General Winsdel slammed his fist on the desk. "If only we could discover how those blasted orcs are receiving supplies! I inspected our blockade personally just last week. Just put that there if you don't mind." He tapped the table to indicate to the servant, who of course was a foreigner, where he wanted his biscuits.
"It's the most puzzling problem we face, certainly. We've penned them in, and I hardly think anyone but an orc would want to help another orc. And yet . . ." Marshal Carrow leaned back in his chair and closed his eyes. "They should be stuck and out of luck. Hm. Stuck, luck, orc. I have it!" He jerked up and startled General Winsdel and the servant both. "Winsdel! What's 'orc' spelled backwards?"
"Cro."
"Now shift it all a letter to the left!"
"What do you mean? Oh, I see. Roc!"
"Rocs are nothing but air orcs! They're getting the supplies through." The marshal slouched. "No, no, that can't be it."
"What's wrong? I thought you really had it there."
"Don't you see? That makes sense in our language, but not in theirs."

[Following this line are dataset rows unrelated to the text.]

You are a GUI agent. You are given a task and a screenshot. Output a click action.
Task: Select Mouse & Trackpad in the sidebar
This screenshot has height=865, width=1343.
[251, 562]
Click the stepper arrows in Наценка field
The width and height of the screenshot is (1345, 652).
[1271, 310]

"Don't be a, er, what I mean to say is, a man of your experience and knowledge of the world surely knows there's only one language. Foreigners are all just pretending. It's a bit of a joke to them."
"You think so?" Marshal Carrow pondered the matter as he accepted the tea the servant brought in, and General Winsdel did the same. "Now if that's true, our next step has to be . . . has to . . . Winsdel, I suddenly feel . . ."
Both men collapsed, senseless. The servant shook his head. "You ought to have kept your considerable intellects focused on the war, gentlemen." He snapped his fingers to summon a crew of burly foreigners who lifted the two officers and hustled them out of the building. What will become of our heroes?